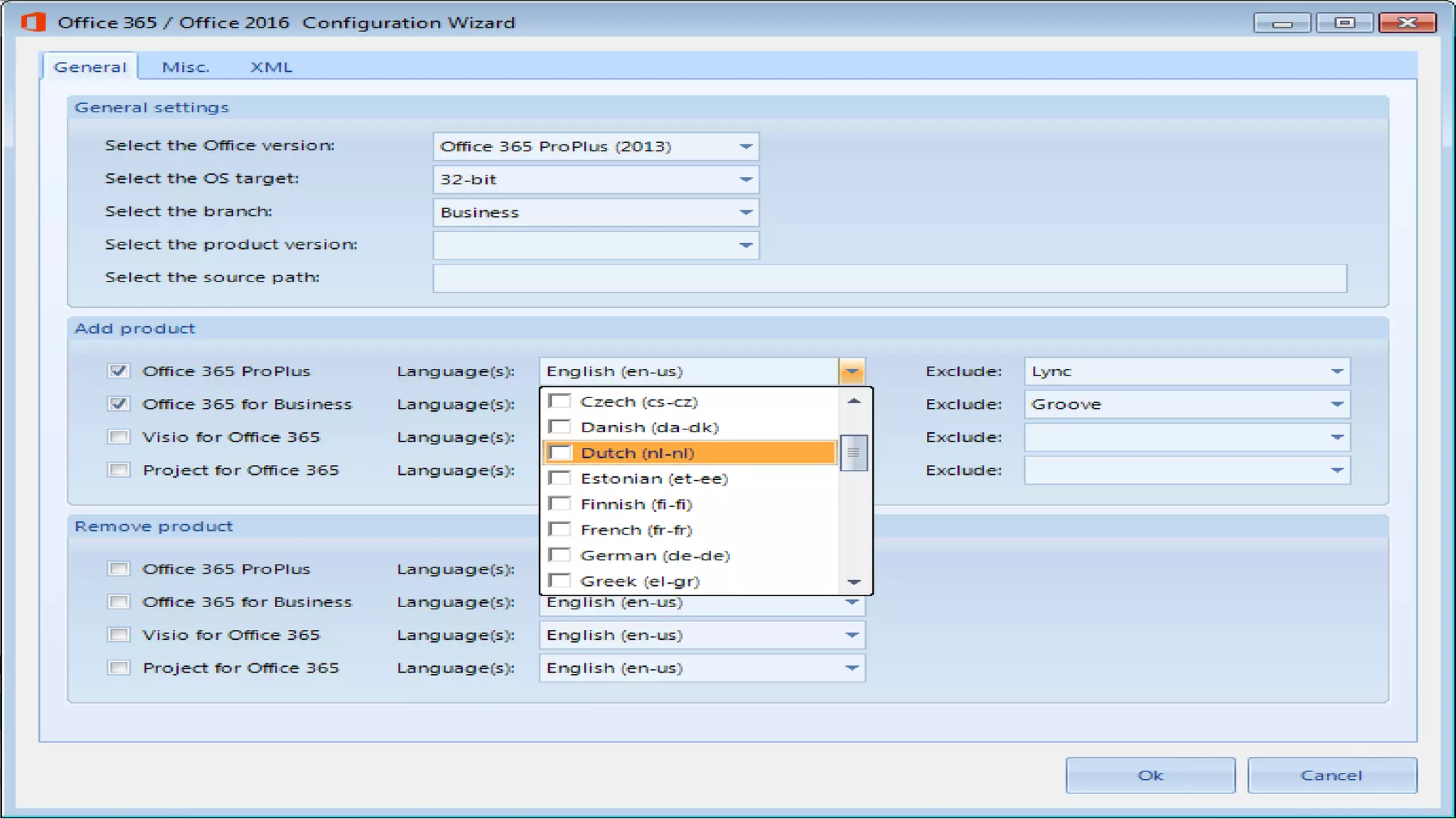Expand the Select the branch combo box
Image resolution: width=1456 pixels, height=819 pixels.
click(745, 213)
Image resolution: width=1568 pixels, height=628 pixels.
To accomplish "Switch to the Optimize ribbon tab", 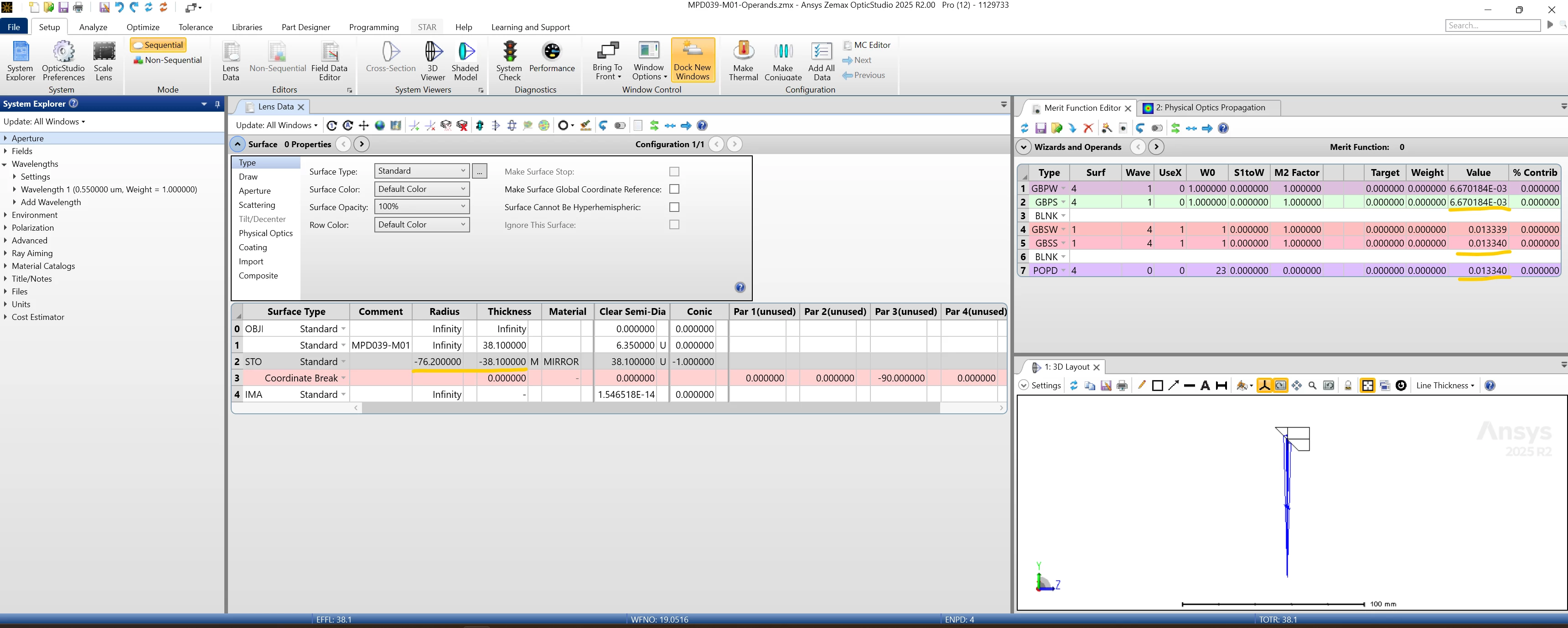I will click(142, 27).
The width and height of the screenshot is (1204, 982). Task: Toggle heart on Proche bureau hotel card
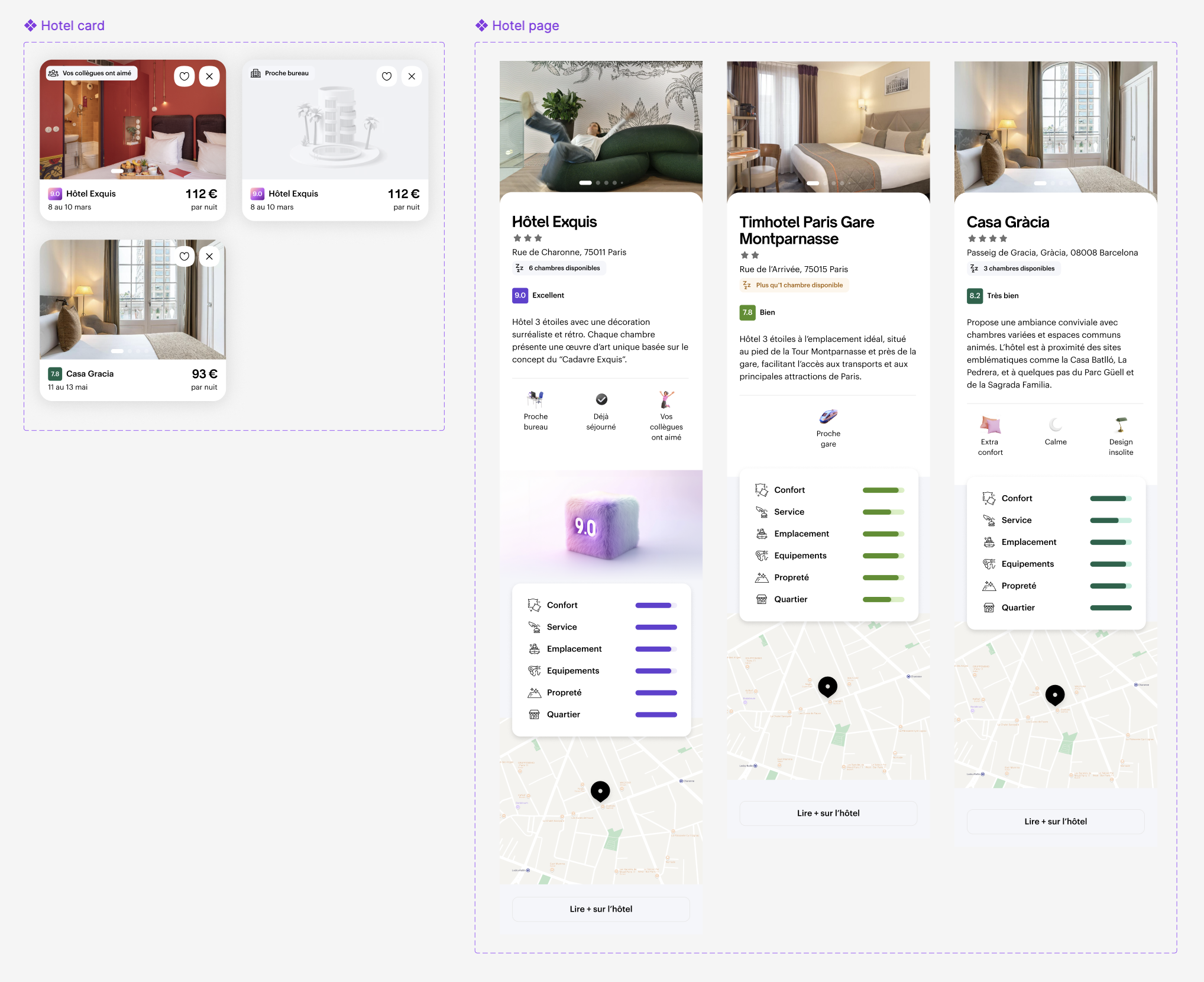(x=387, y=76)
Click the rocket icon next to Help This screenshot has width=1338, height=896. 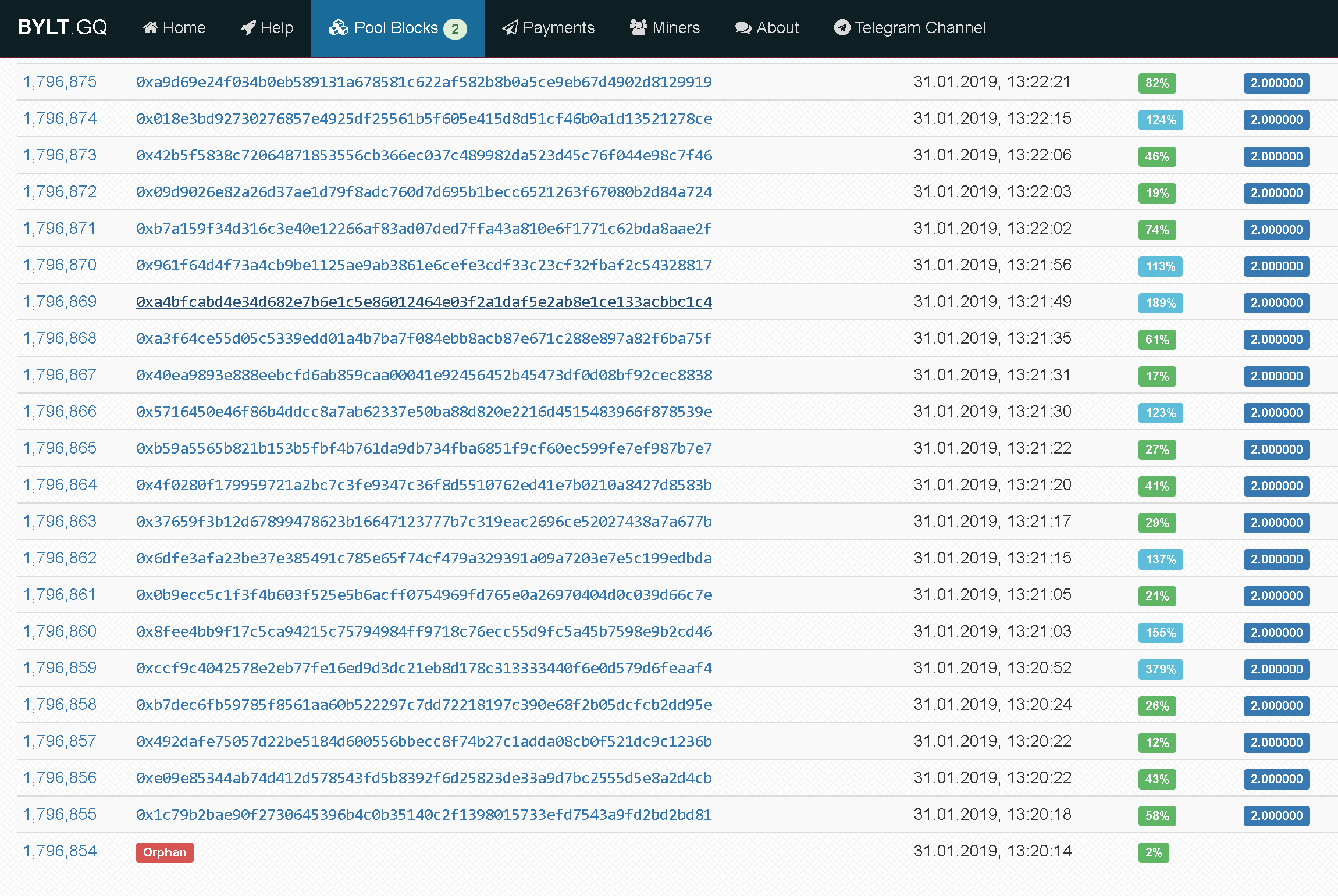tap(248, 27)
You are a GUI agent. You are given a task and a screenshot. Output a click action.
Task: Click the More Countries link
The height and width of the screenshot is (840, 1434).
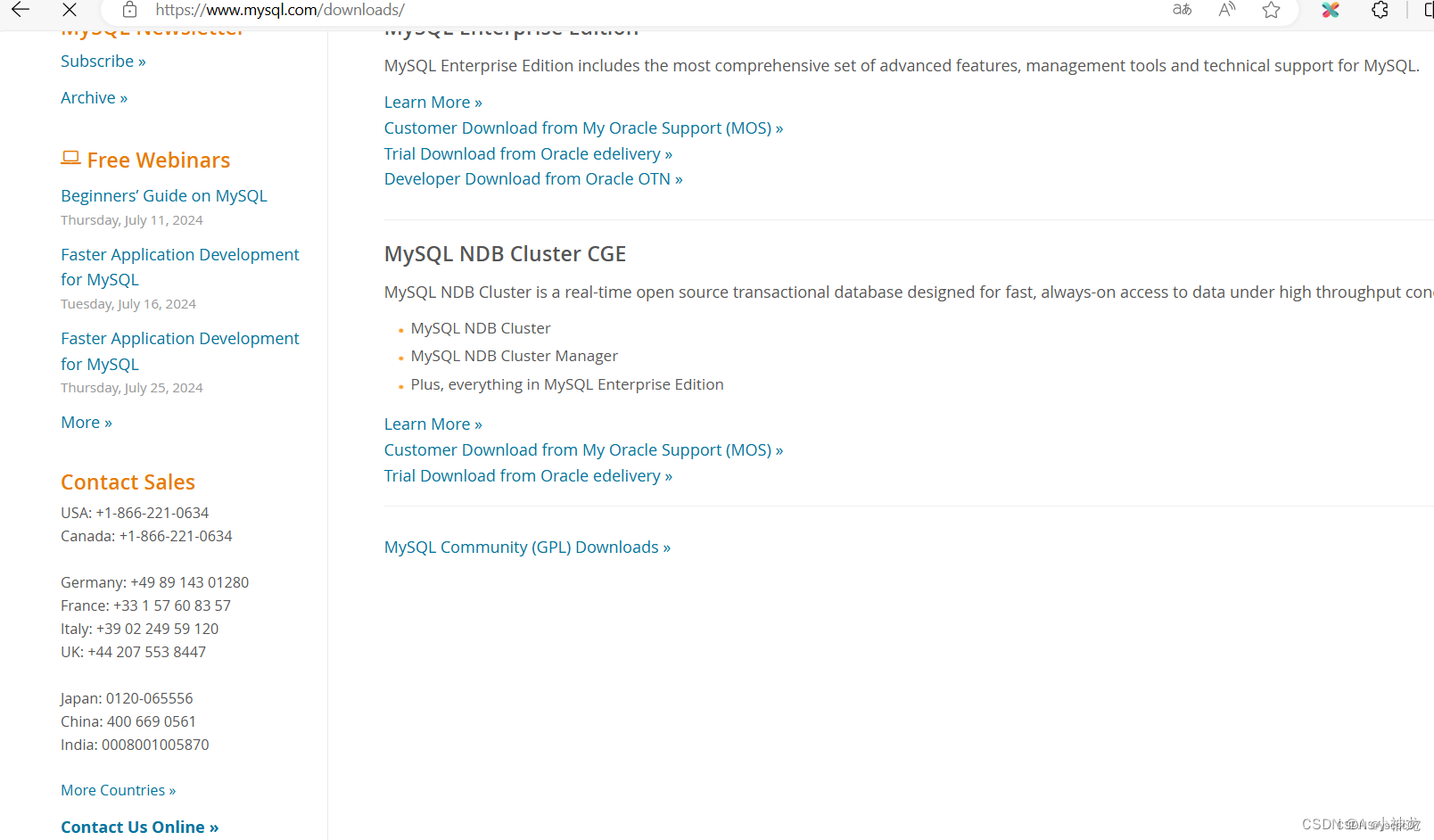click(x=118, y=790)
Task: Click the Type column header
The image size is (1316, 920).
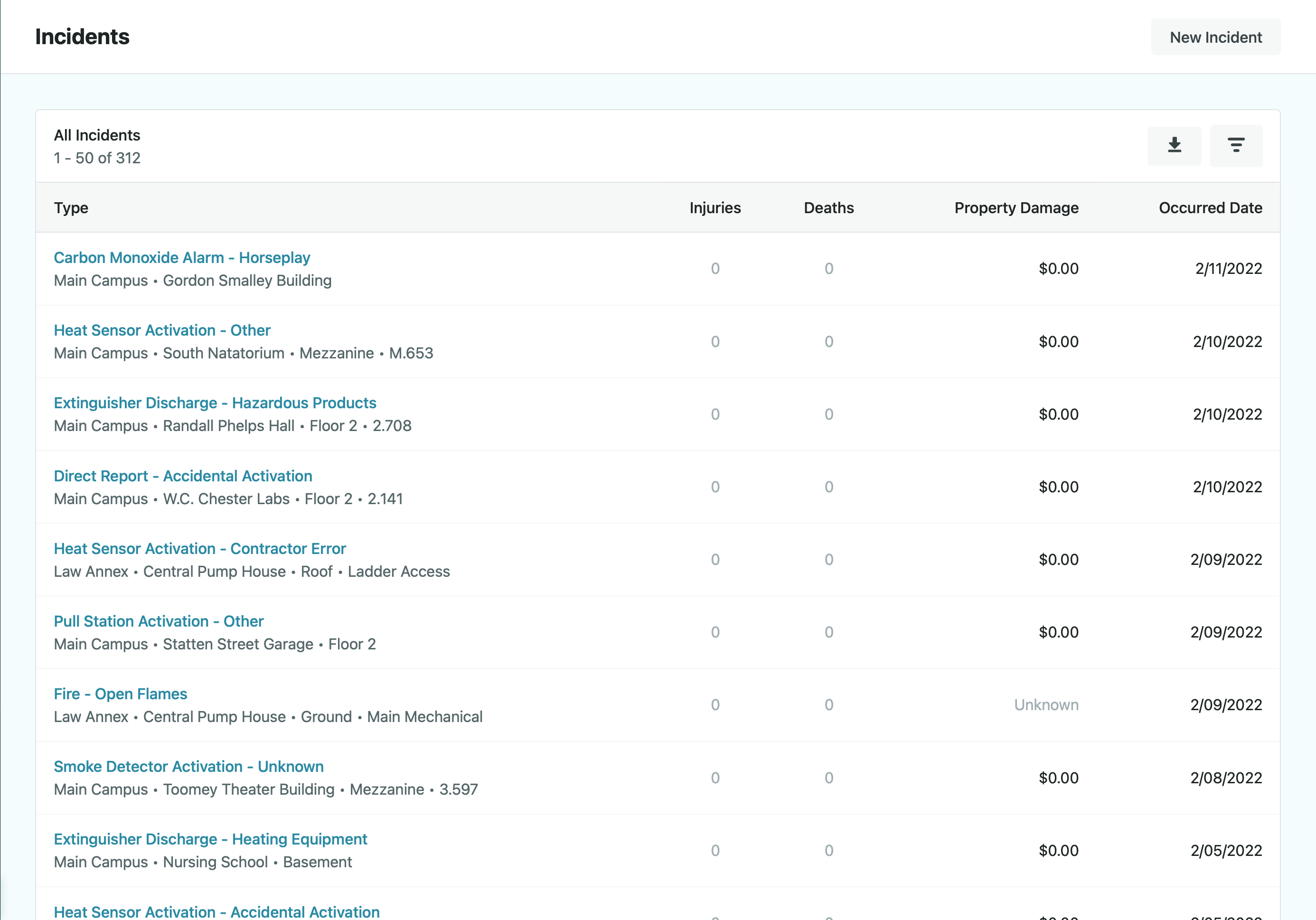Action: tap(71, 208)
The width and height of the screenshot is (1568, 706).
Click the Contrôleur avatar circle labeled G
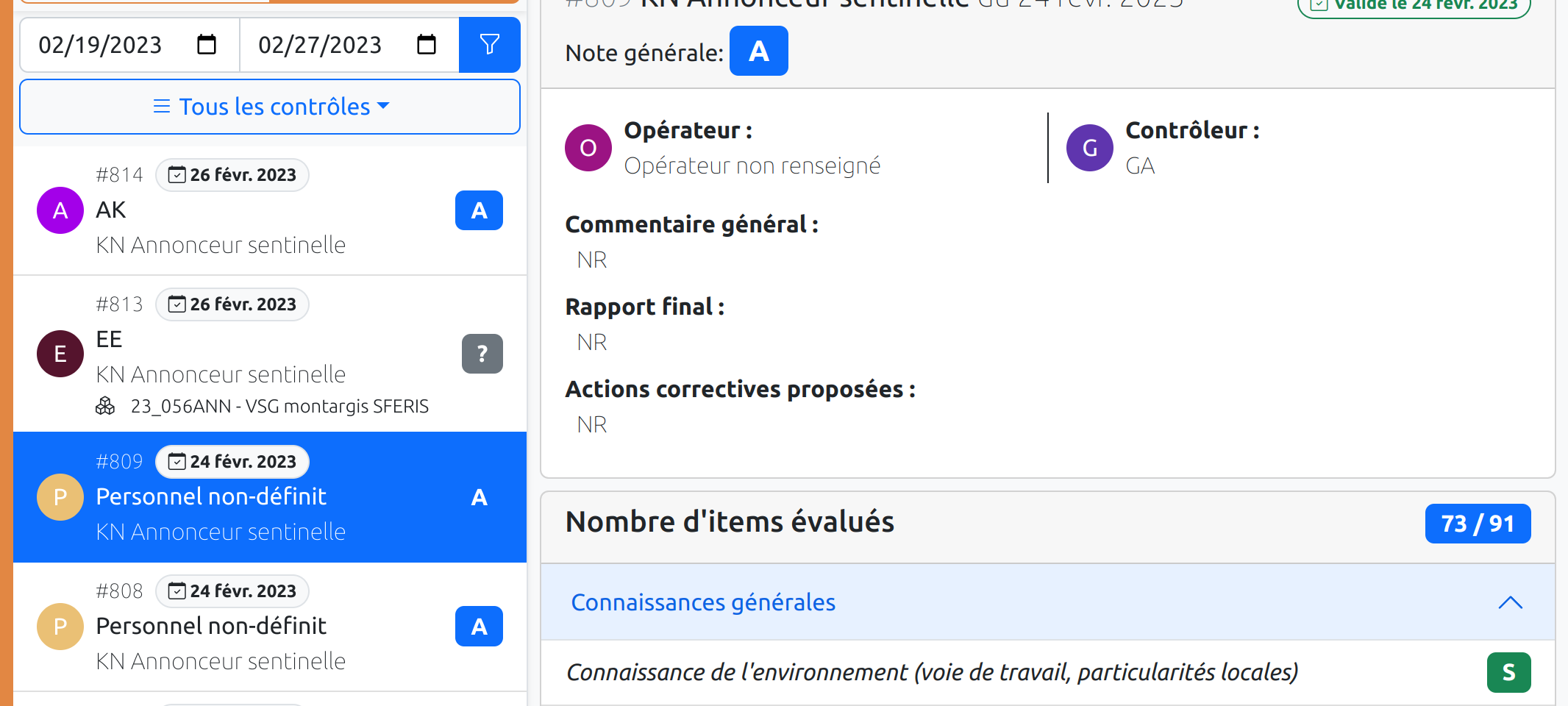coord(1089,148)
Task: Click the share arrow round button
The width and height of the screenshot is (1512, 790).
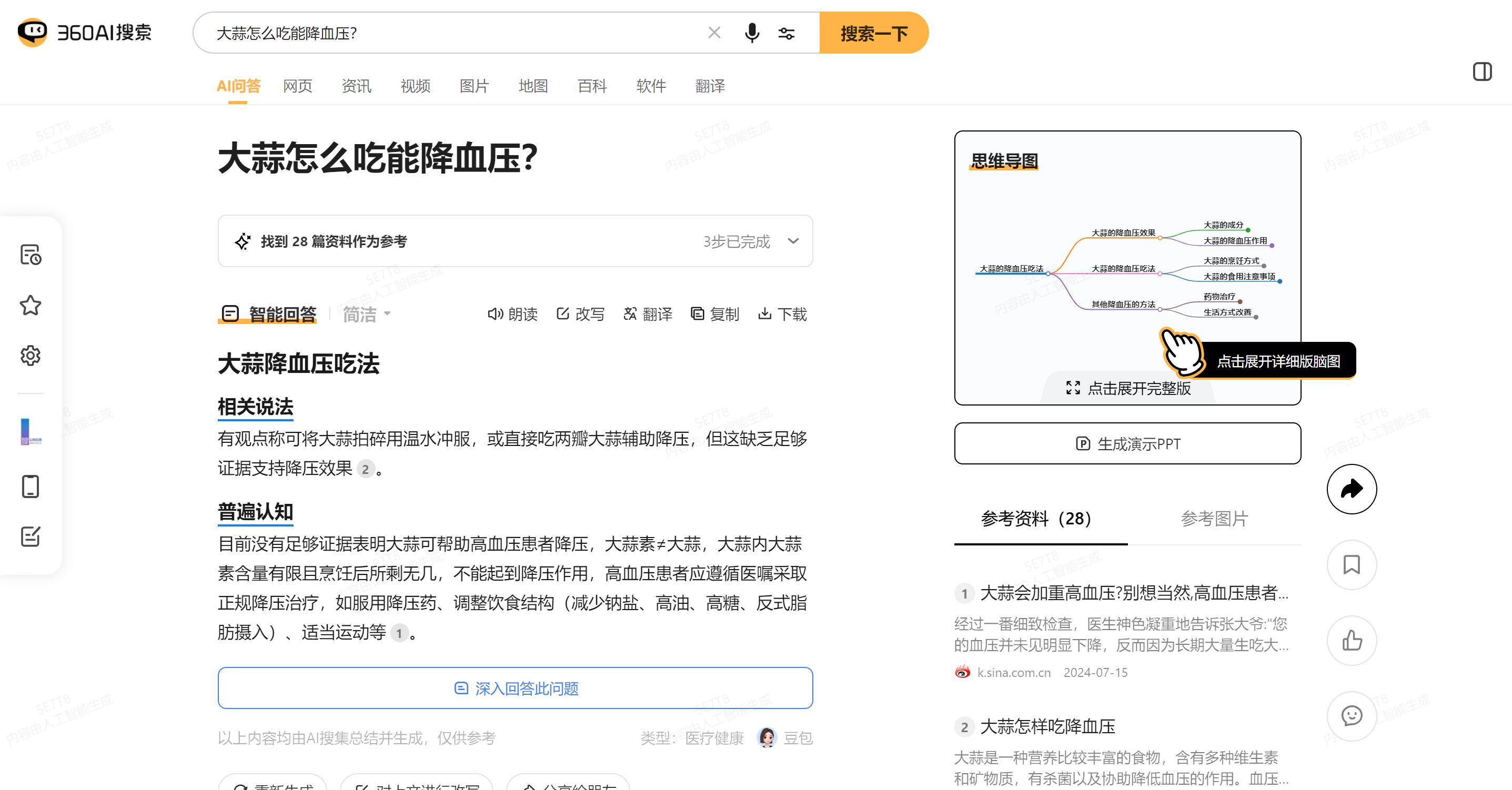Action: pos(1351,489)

- _What to produce_:
Extract, character for character, every line from the one that holds "The width and height of the screenshot is (1512, 790)." through the end of the entries above. Include both boundary lines and no pictures.

- _Response box_:
The width and height of the screenshot is (1512, 790).
Action: pos(1351,489)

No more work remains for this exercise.